ポリエステル素材で光沢のある「ポロ ラルフローレン」のボーダー
菊池 ボーダーのトップスで、テロンとした素材って珍しいですね。
伊藤 そうなの。とろみのある素材は50代になって着るようになりました。
菊池 以前はコットンのボーダーも着ていたんですか?
伊藤 うん。あるときから厚手のコットンが似合わないと思って。でも、ボーダーは好きだから着れないのはさびしい......。そんなときに出合ったの。似合うものは年齢とともに変わるんだなぁ、と実感しています。
菊池 わかります! 私も40歳になってトップス選びが難しくなりました。たとえば夏はTシャツ1枚でいたいけれど、それだけでは心もとない。何を着たらいいんだろうって。この質感が、いまのまさこさんにしっくりくるんですね。
伊藤 自分の肌の質感が衰えてくるから、服のつやで補っている感じかな。カラフルなリングを着けるようになったのも同じ理由です。
菊池 私は古着のTシャツが好きなんですが、年上の友達はみんな「そういうのは着られなくなってきた」って。でも、どうしても買うのはやめられない。好きな気持ちは相変わらずなんだけど、自分と洋服のズレみたいなものは、たしかに感じることが増えてきた気がします。
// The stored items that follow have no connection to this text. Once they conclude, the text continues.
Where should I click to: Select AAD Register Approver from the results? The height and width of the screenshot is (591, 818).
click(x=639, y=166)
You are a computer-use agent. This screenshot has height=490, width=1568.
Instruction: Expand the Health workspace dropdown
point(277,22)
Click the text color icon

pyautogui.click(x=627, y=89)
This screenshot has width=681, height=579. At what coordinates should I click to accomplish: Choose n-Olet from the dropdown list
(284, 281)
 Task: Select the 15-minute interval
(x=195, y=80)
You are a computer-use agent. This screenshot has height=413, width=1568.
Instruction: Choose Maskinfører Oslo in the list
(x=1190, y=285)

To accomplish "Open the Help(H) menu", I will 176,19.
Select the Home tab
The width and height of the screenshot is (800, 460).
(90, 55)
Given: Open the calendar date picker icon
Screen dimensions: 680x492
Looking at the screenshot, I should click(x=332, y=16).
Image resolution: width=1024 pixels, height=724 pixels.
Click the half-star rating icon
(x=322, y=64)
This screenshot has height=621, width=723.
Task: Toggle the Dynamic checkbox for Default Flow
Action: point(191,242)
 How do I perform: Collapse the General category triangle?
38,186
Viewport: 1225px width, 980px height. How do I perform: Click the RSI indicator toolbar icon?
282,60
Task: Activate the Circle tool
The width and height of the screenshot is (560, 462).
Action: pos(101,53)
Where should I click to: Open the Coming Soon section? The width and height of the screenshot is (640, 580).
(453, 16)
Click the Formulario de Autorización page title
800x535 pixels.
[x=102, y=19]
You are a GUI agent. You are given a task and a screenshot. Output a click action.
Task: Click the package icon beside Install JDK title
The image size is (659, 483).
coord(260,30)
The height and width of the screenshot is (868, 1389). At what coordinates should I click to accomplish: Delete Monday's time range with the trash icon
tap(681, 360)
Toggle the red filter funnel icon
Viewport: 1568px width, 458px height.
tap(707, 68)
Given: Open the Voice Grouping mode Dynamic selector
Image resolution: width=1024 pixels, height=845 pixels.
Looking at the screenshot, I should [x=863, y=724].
伊藤 自分の気持ちの変化は全然予測できない。だから、そのとき思ったいいものを取り入れるようにしています。それに、似合うものは先細りするから、似合うとわかったら色違い、サイズ違いでたくさん買っちゃう。最近、白いブラウスも全部手放したの。
菊池 えっ、全部!? 極端!
伊藤 そう、全部! 突然、白に自分が追いつけない、こんな純白なものは着られないなと感じて。代わりにいま、きれいな色の洋服が増えて、おしゃれをするのがすごく楽しいの〜。
菊池 別れと出合いですね。
本記事は、『菊池亜希子のありが10(とう)ふく、みせて!』(扶桑社)|菊池 亜希子(著)からの抜粋です。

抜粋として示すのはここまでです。